I’m officially getting back into this project as of this week. I just wanted to run a couple of small dialogue changes by everyone for the Kylo/Vader scene and Kylo/Luke scene. Anything that’s been changed is italicized:
Kylo: You were never real.
Vader: And yet your fear remains… we both know who is more powerful.
They fight.
Vader: The girl bested you in this place… you are unworthy.
Kylo pulls the Snoke maneuver on Vader.
Vader: You are no Sith.
Kylo: I know.
The other scene:
Luke: The dark side has failed you, Ben. Like it failed my father.
Kylo: Anakin was weak.
Luke: His love for his family saved him. I wish it could save you, too.
Kylo: I embraced my true nature.
Luke: You chose hate.
Kylo: I chose power!
I changed Vader’s line because it would be unclear to casual viewers who he was referring to (Rey) and where (Starkiller Base). I changed Kylo’s line to be congruent with what he tells Rey later in the film: “The dark side is in our nature. Surrender to it.”
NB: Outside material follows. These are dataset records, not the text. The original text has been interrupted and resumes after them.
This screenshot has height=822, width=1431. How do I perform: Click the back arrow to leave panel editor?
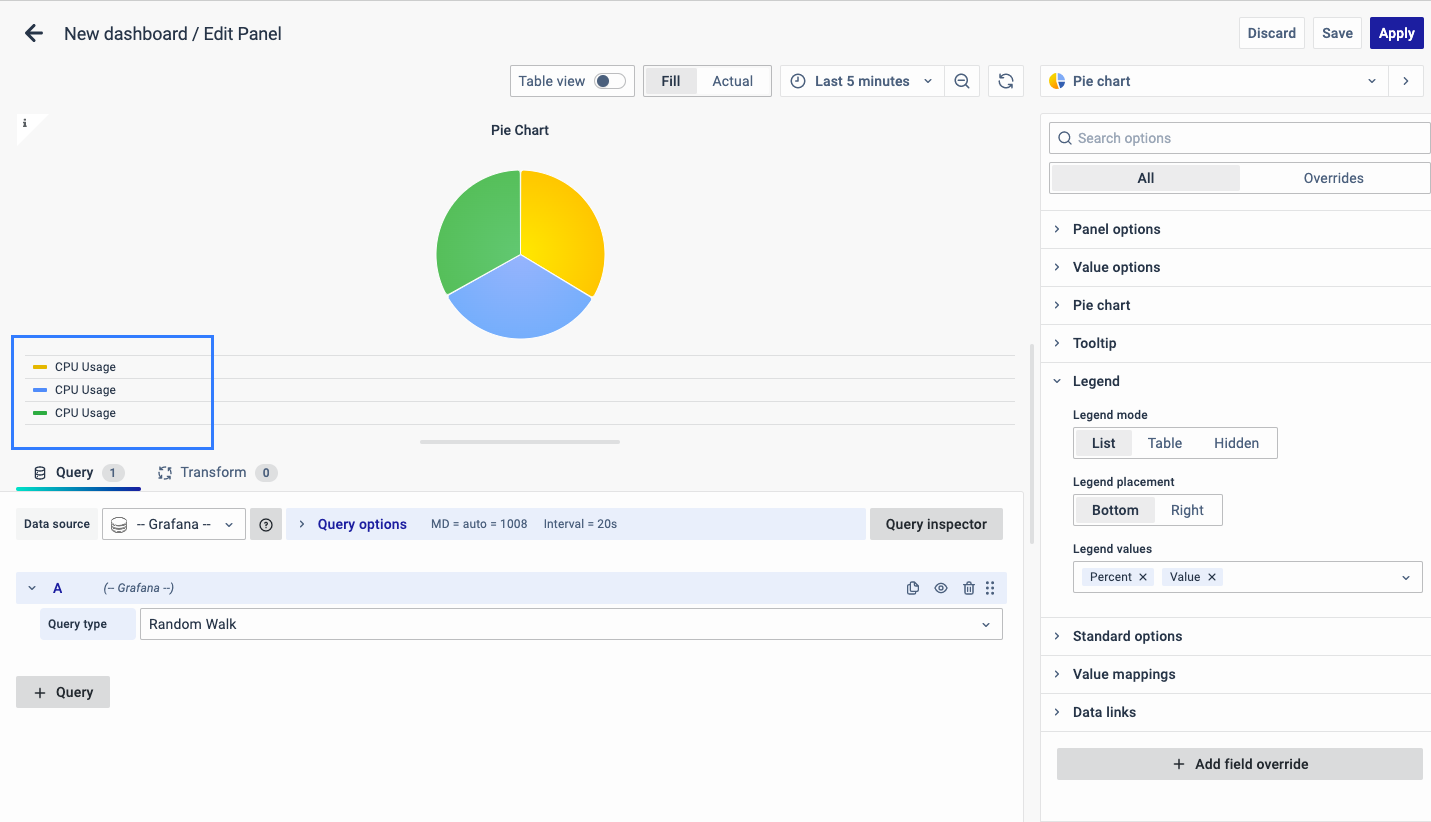34,33
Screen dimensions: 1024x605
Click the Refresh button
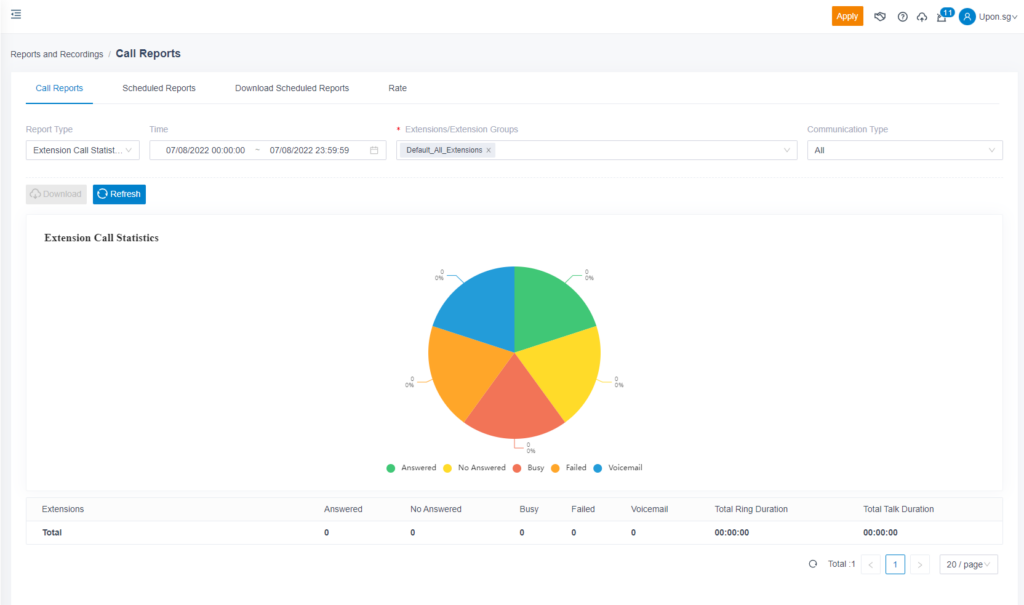coord(119,194)
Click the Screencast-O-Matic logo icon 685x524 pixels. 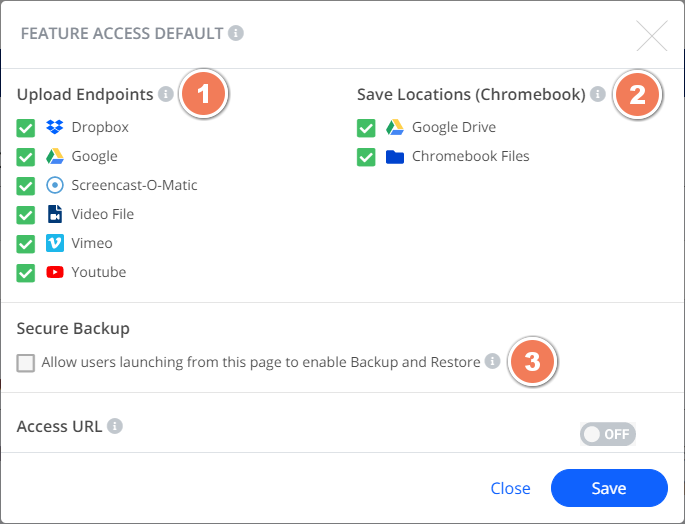tap(55, 185)
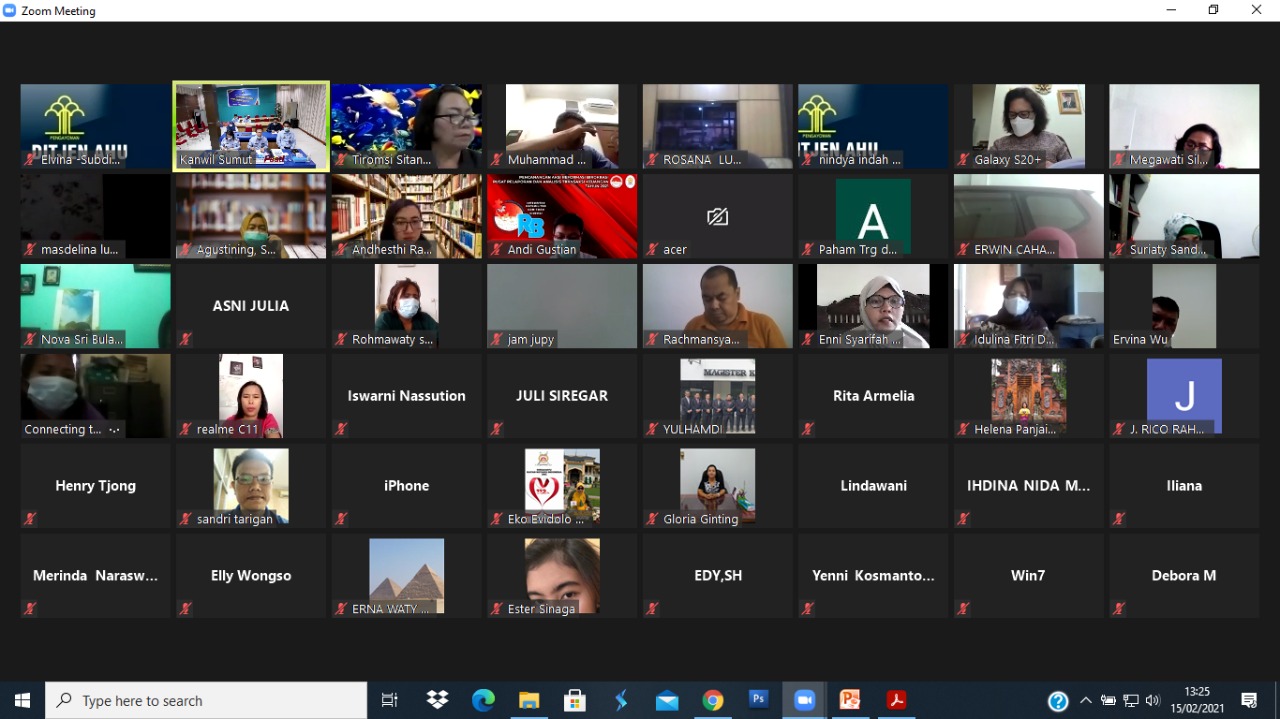Click muted mic icon on Debora M tile

[1118, 609]
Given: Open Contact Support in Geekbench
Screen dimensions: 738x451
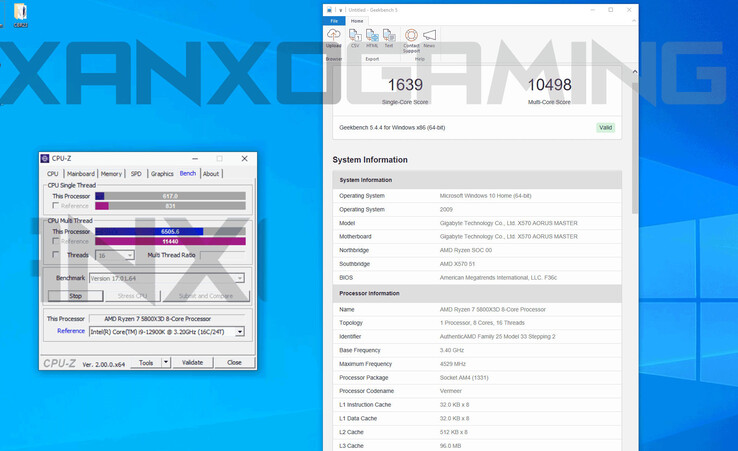Looking at the screenshot, I should pos(411,37).
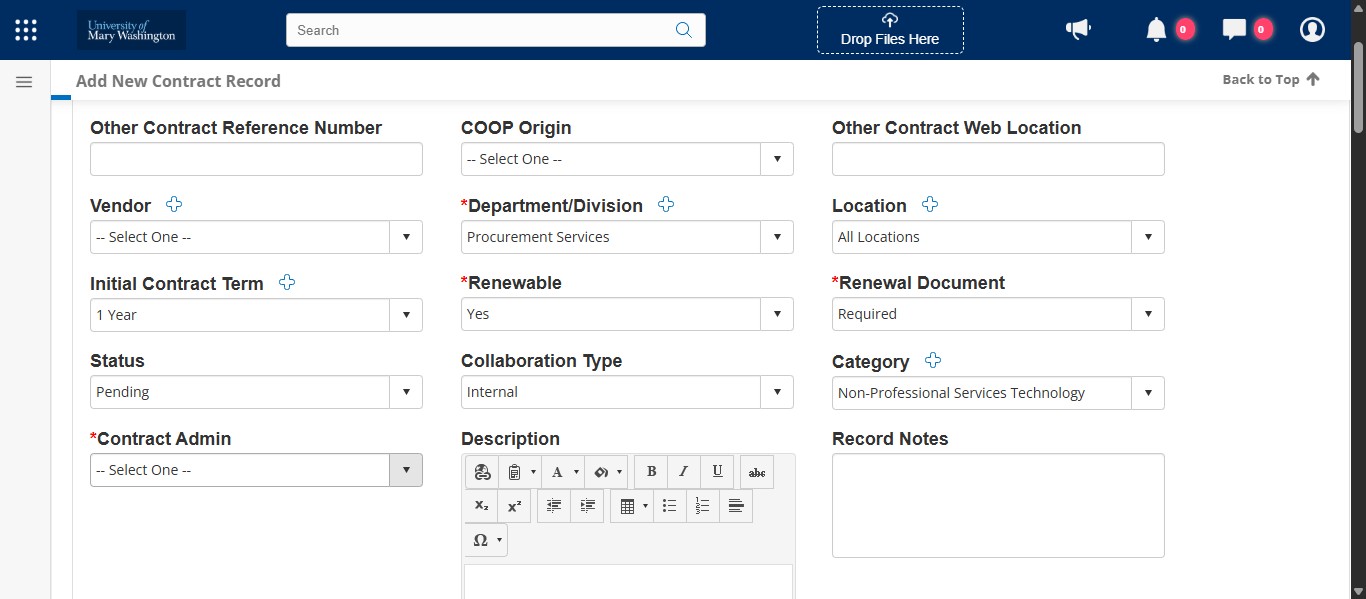Toggle superscript in the Description toolbar
This screenshot has height=599, width=1366.
[x=514, y=506]
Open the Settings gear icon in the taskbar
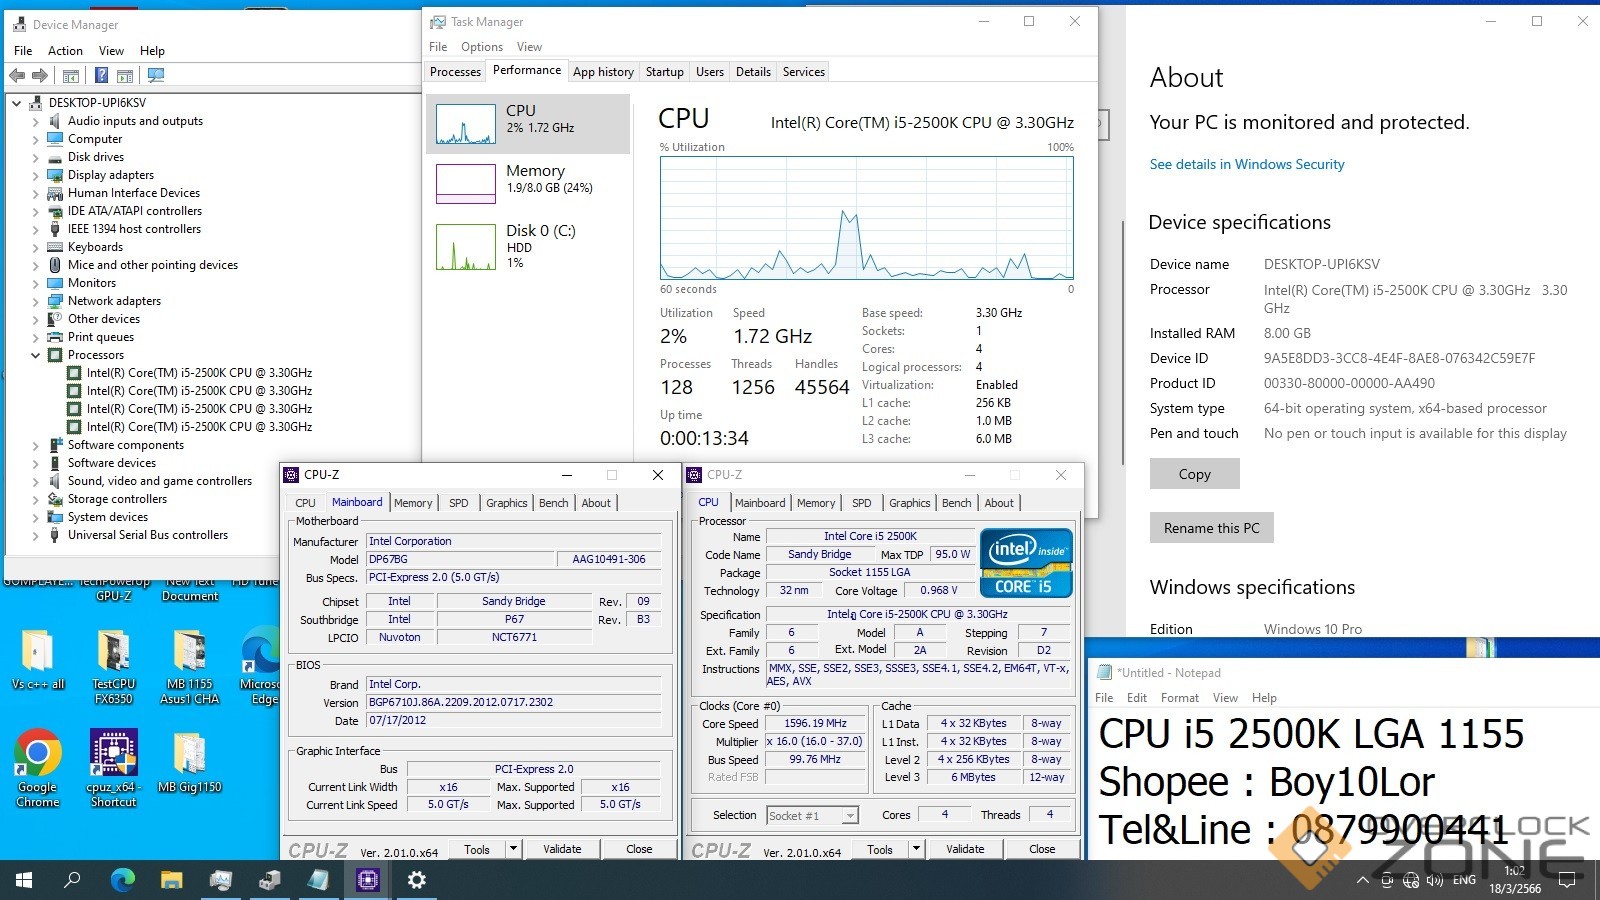Image resolution: width=1600 pixels, height=900 pixels. [417, 880]
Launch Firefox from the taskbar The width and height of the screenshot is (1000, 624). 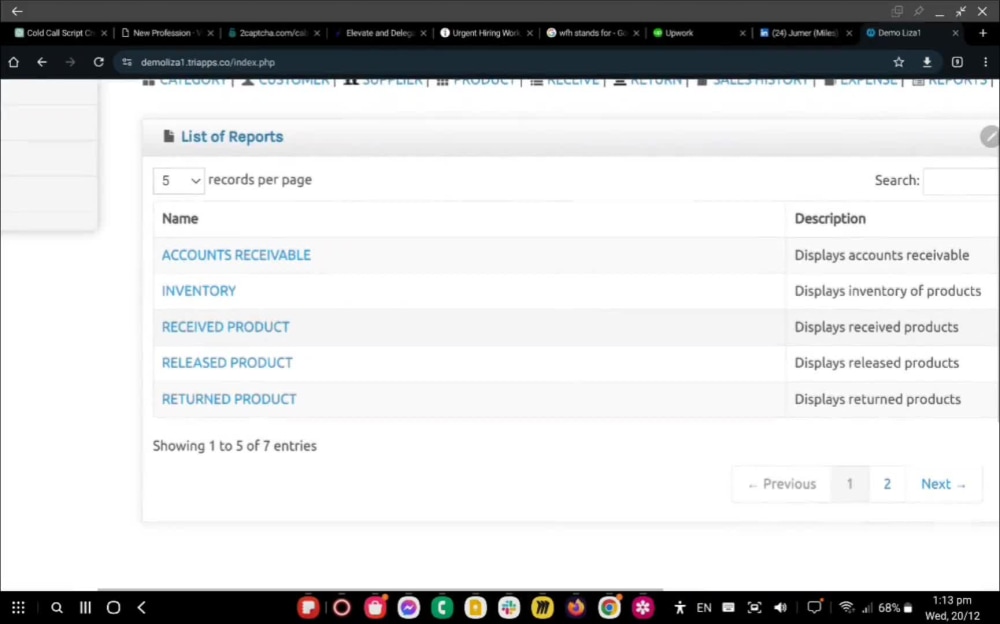pyautogui.click(x=575, y=607)
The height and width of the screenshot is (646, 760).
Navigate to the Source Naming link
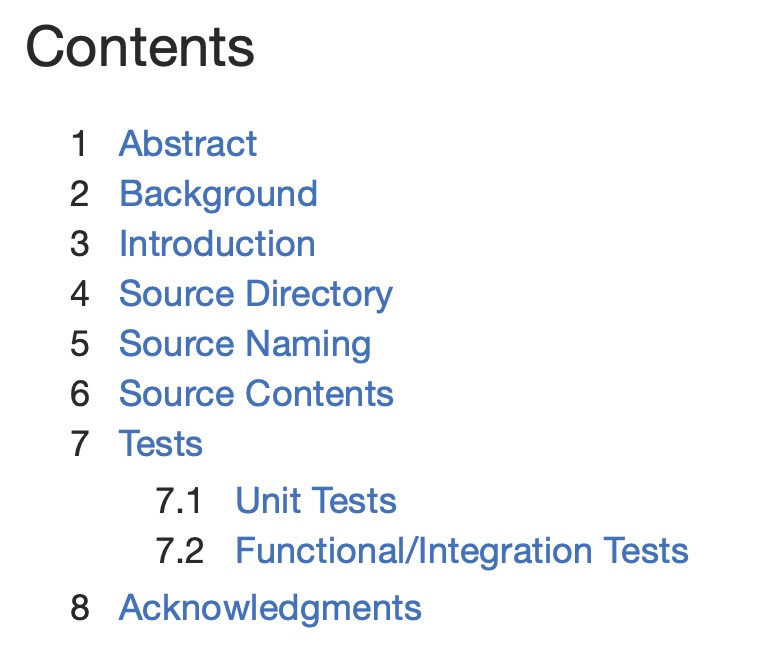click(x=245, y=344)
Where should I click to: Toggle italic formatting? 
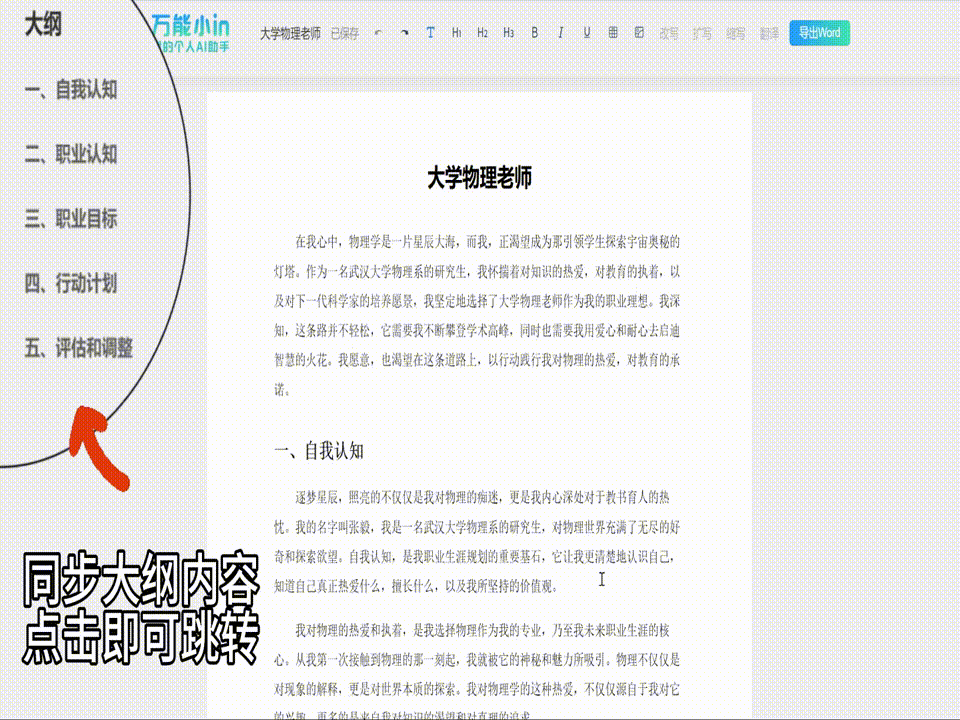pos(560,33)
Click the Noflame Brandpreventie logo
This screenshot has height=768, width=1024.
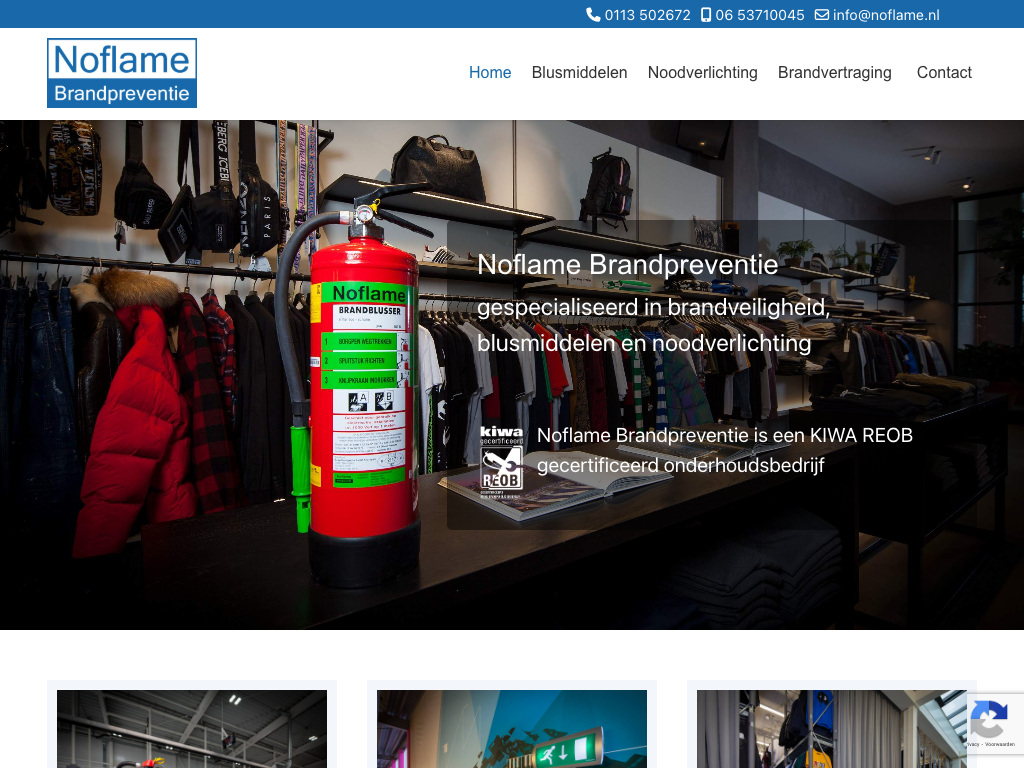coord(122,73)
I think the most effective characterization of Kylo for the trilogy is that he feels inherently unworthy of affection. He admits to being a monster to Rey in TLJ: “Yes, I am”. His mother sent him away because she was too scared to deal with his dark side, which we’ve hinted at in the latest version of Ascendant. Luke, of course, then contemplates attacking him in his sleep because he fears Ben’s dark potential. At that point, he feels as if the only way to feel accepted by anyone is by emulating Vader, and, later, by forging his own new dark path.
As much as Kylo would like to return to his mother (“You can’t go back to her now. Like I can’t.”) he feels that he would be scorned because he’s gone too far down this path by killing his father. So he just goes further down it so he can at least be accepted as valid for once. It’s a self-fulfilling cycle. Yet, at his darkest point where he’s about to strike down Rey, his mother still reaches out to him and accepts him. And Rey, despite initially retaliating in anger against him, reminds him that she also once wished to be with who he really is.
It’s certainly a compelling character arc, but unfortunately it gets muddied by the messiness that is the sequel trilogy.